Reviewed by Jonathan Berk
The Western is one of the most defined film genres. One element most audiences expect is a Western to be set in America as the country expands Westward. The setting of writer-director Felipe Gálvez’s new film The Settlers immediately stands out as unique for this genre. Rather than the American West, this film is set in Chile in the early 20th century. Alexander MacLennan (Mark Stanley), Cowboy Bill (Benjamin Westfall), and Segundo (Camilado Arancibia) are hired by a wealthy landowner (Alfredo Castro) to mark out the perimeter of his extensive property and open a route to the Atlantic Ocean across vast Patagonia.
While the setting is unique for this genre, the film features many other elements associated with it: the three men on horseback traveling the wide open plains and the wide cinematography showcasing the vast mountains and grassy fields. Of course, traditionally, the West is full of a lot more desert in many films, so the colors of the landscape cinematography in this film are noticeably different.
Another element this film shares with the genre is putting those men on horseback against the indigenous people. Part of their “job” is ridding the land of “Indians,” which is extra difficult for Segundo, as he is indicated to be a “half-blood.” It’s with this plot that the film finds some extreme brutality. Gálvez’s story does not shy away from the brutality of this process. The characters each deal with their actions in different ways. The way the film deals with each character often gets equally brutal.

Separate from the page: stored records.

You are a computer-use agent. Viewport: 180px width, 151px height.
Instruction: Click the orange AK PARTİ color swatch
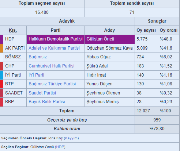tap(1, 48)
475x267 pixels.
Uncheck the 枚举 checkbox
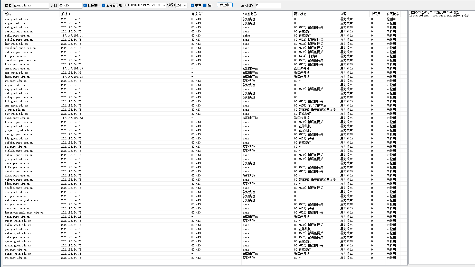coord(192,5)
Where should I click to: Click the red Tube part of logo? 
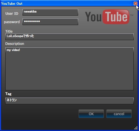116,17
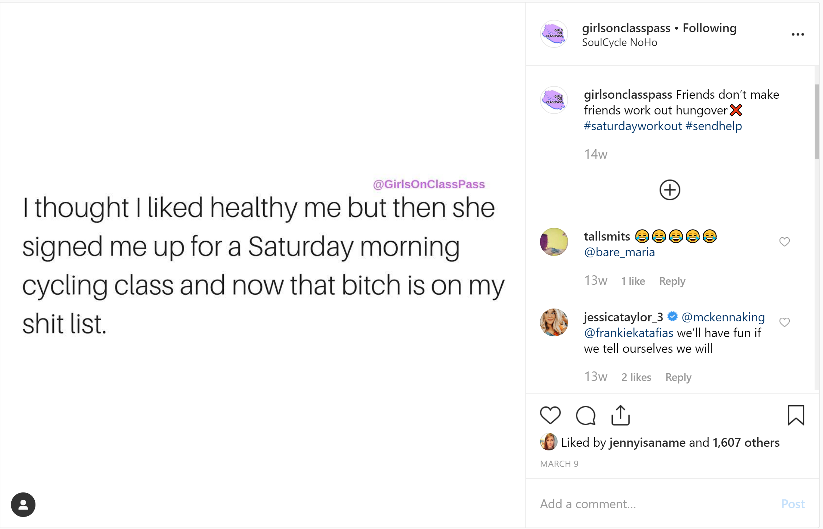Like the jessicataylor_3 comment
Screen dimensions: 823x529
pos(784,322)
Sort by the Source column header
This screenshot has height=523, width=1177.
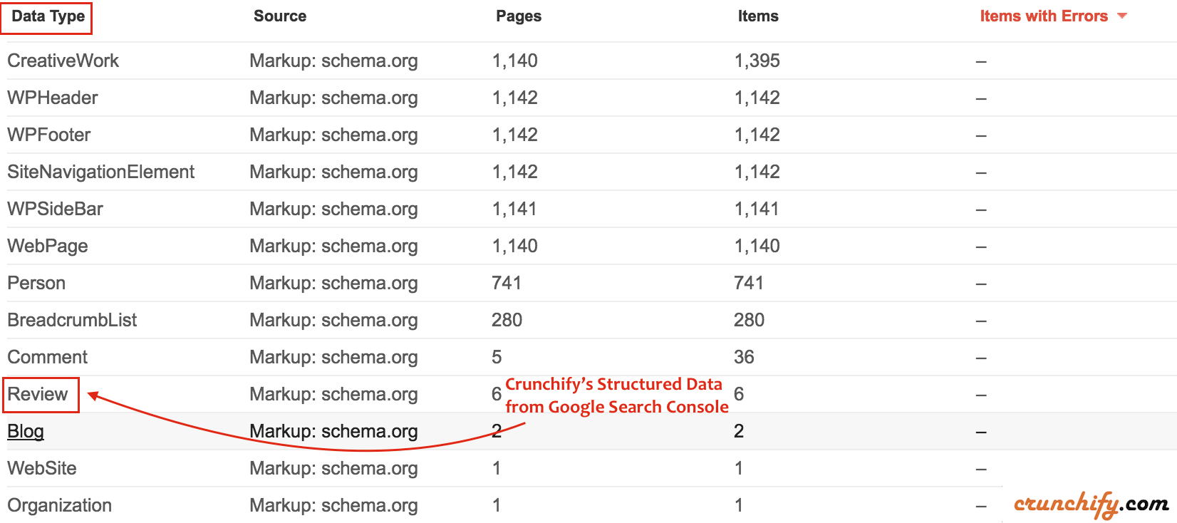click(x=280, y=16)
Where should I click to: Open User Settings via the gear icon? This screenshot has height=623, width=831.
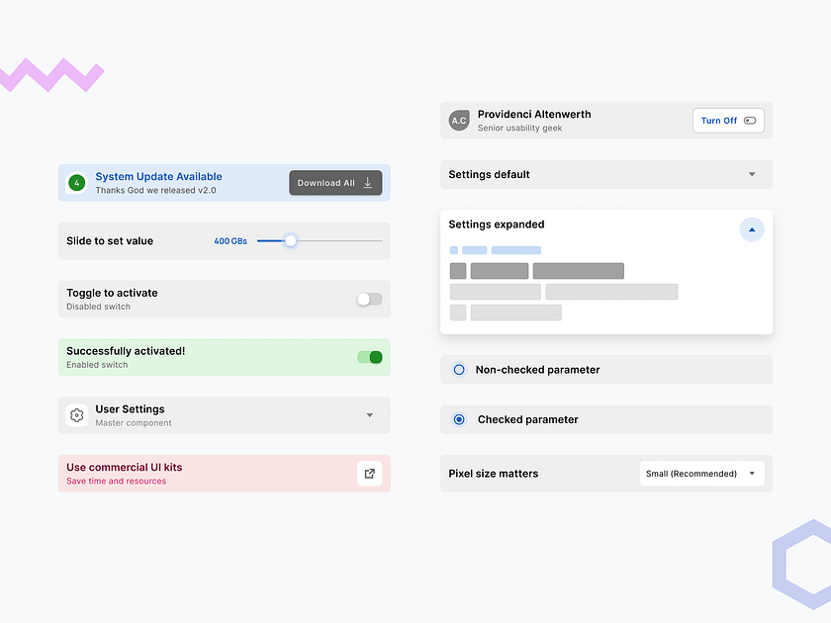tap(76, 415)
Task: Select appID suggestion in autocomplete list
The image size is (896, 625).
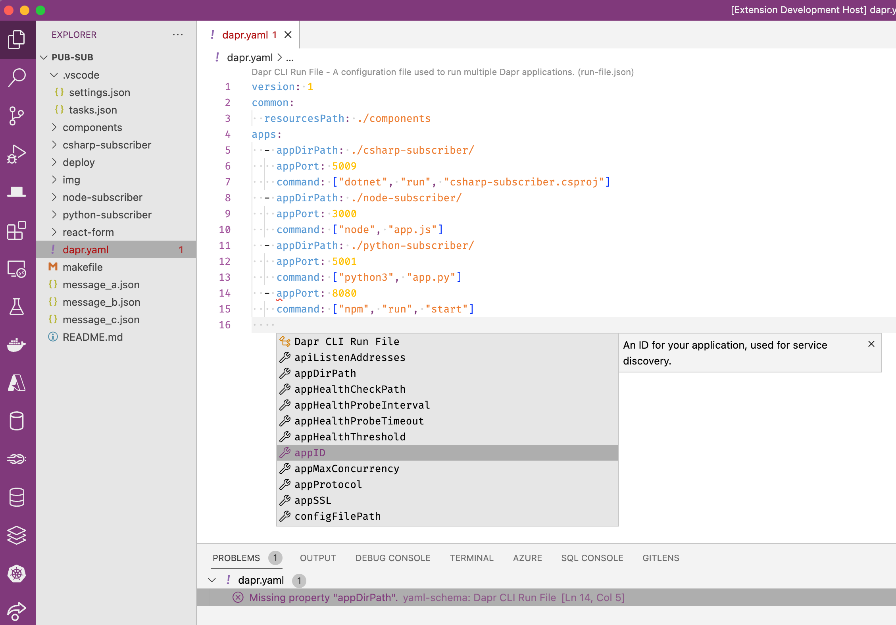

The first half of the film is the strongest part. The interactions with the three men, each with distinctive personalities and traits, are by far the most compelling. Some very difficult-to-palate scenes — and how the men deal with their roles in those horrible moments — create on-screen dynamics that are hard to process. As the film progresses, the story breaks from the three main characters. It’s a sudden shift and gets into the political ramifications of the events in the movie so far. The momentum dips for a while, and it feels a little more like a history lesson than a film. There are some interesting tidbits of information, and the film’s final moments, especially the final shot, earn back some early intrigue.
Ultimately, The Settlers is a unique entry into a well-established genre. There are some quality performances from the three leads, and for those unfamiliar with Chile’s history, there is some insight into it that parallels America’s treatment of the Indigenous people. The brutality of some scenes may be more than some audiences want to deal with, so be warned.
The Settlers will be in theaters on January 12.